COS 134-5
Host-plant genetic variation structures gall-parasitoid networks

Friday, August 15, 2014: 9:20 AM
Regency Blrm D, Hyatt Regency Hotel
Matthew A. Barbour, Zoology, University of British Columbia, Vancouver, Canada
Jordi Bascompte, Integrative Ecology, Estación Biológica de Doñana, CSIC, Spain
Josh Nicholson, Zoology, University of British Columbia, Vancouver, Canada
Erik S. Jules, Department of Biological Sciences, Humboldt State University, Arcata, CA
Gregory M. Crutsinger, Department of Zoology, University of British Columbia, Vancouver, BC, Canada

Theory predicts that a modular network structure (i.e. groups of species that frequently interact with each other) and increased connectance (i.e number of links between species over the number of possible links) promotes food web stability and persistence. However, interactions within food webs ultimately occur between individuals, not species, and it remains unclear how intra-species variation contributes to the structure of ecological networks. In this study, we examined how genetic variation within a dominant host-plant, Salix hookeriana, influenced gall-parasitoid networks. We surveyed 26 unique willow genotypes growing in a common garden for their galls and associated parasitoids to build a quantitative food web of gall-parasitoid interactions for each genotype. Additionally, we measured gall morphology, as well as a suite of host-plant architectural, physiological, and chemical traits to elucidate the underlying mechanisms by which willow genetic variation affects gall-parasitoid assemblages.

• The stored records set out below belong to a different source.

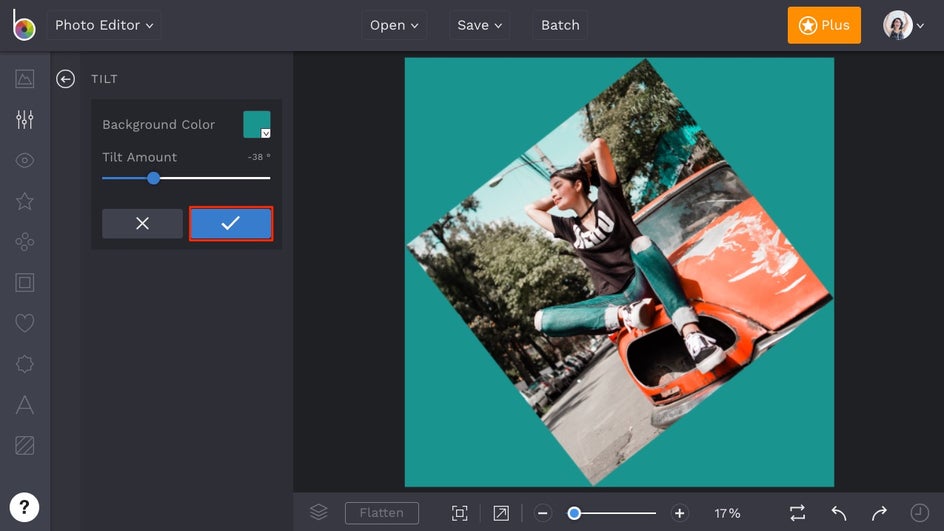Click the Tilt Amount slider handle

tap(153, 178)
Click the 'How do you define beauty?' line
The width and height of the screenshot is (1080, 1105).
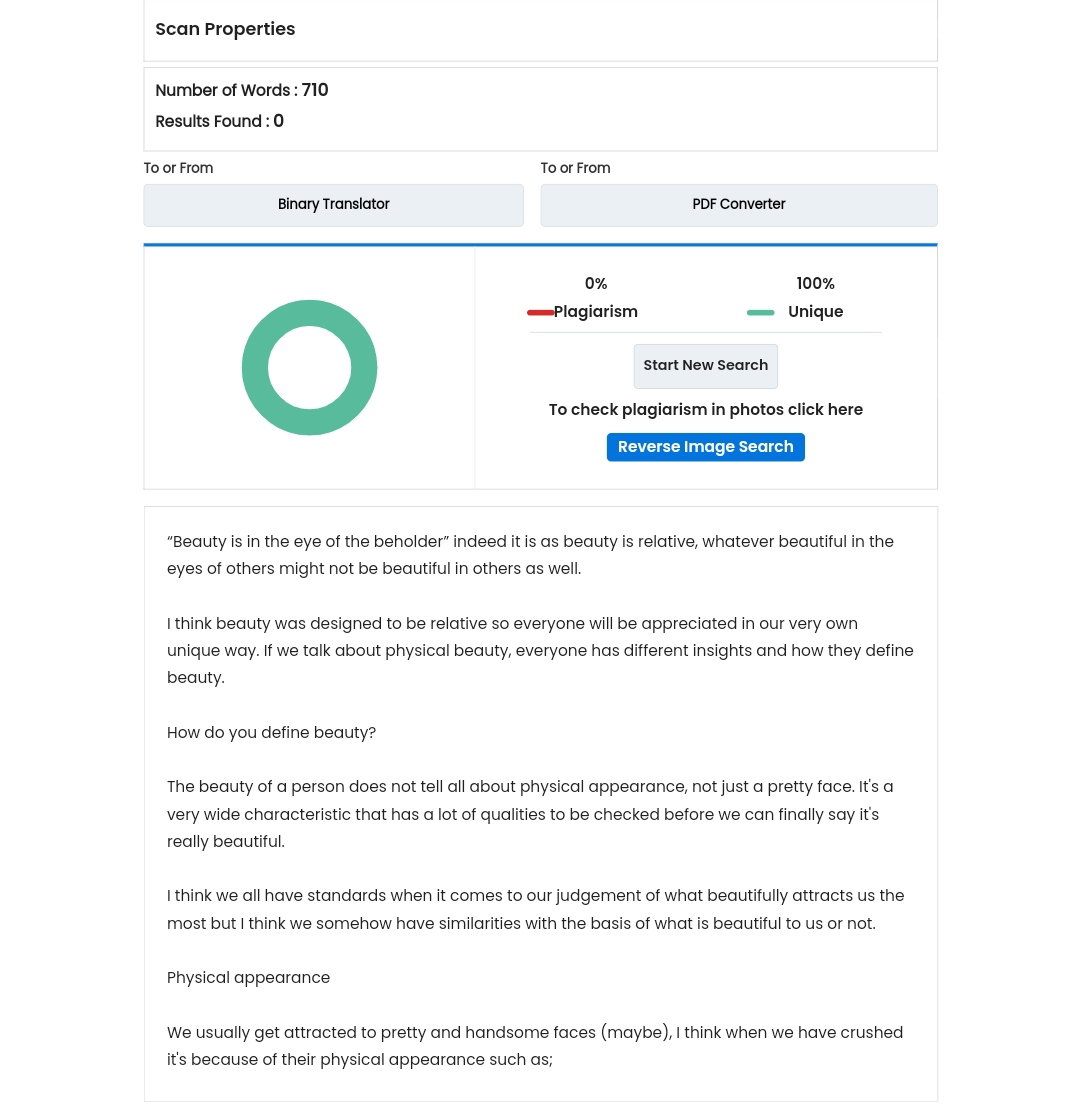point(271,732)
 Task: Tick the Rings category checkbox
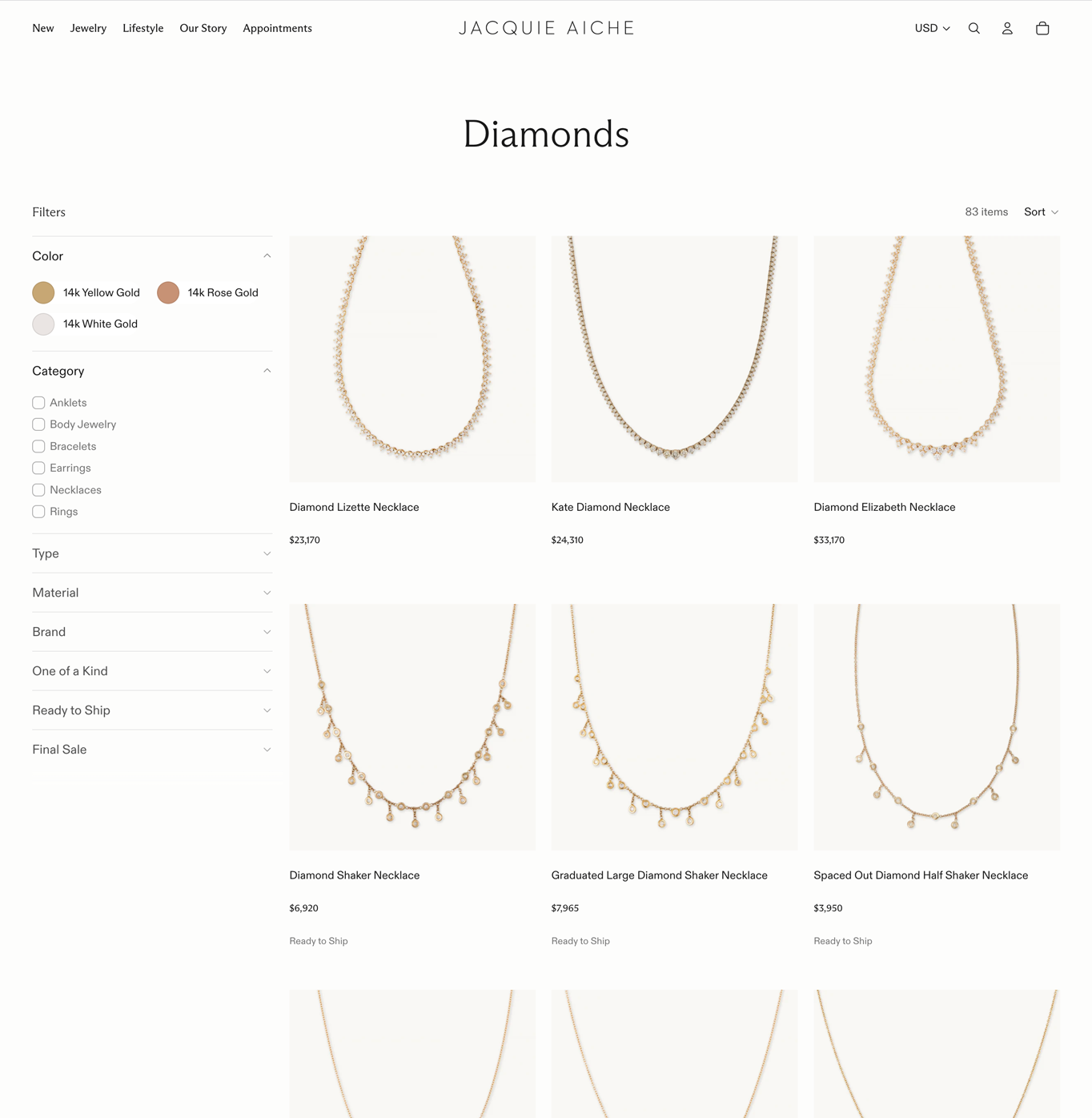point(38,512)
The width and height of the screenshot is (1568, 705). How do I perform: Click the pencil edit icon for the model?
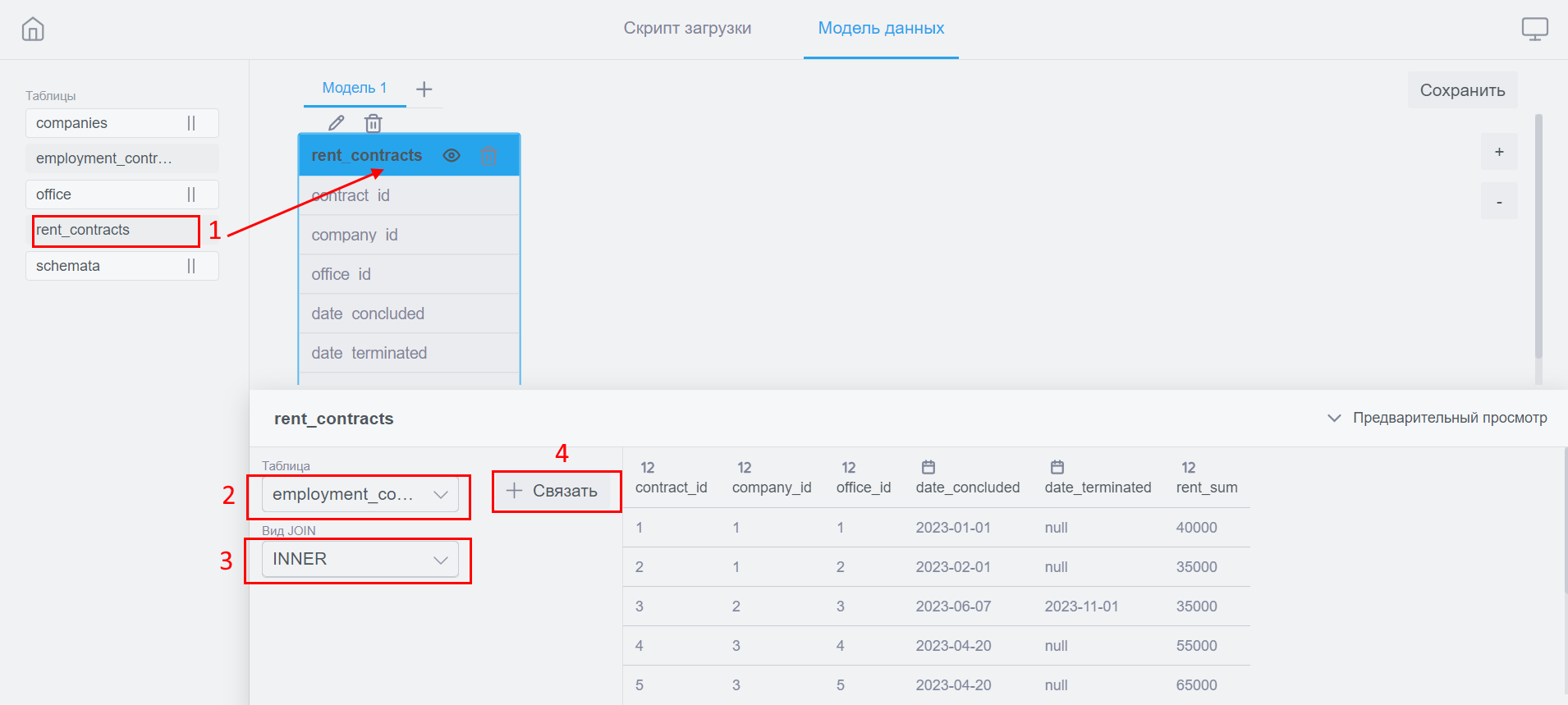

We found that willow genotypes varied more than three-fold in the diversity and abundance of both galls and parasitoids, resulting in variation in gall-parasitoid network connectance. Moreover, differences in gall and parasitoid community composition led to distinct network clusters, or modules, among host-plant genotypes. Gall community composition and gall size were associated with willow productivity, leaf water content, and leaf nutrient content, whereas the composition of parasitoids were related to the size and identity of galls, as well as plant architectural complexity. Together, our results indicate that genetic variation plays a key role in the assembly of ecological networks and that incorporating individual variation will further the understanding of factors governing the structure and dynamics of food webs.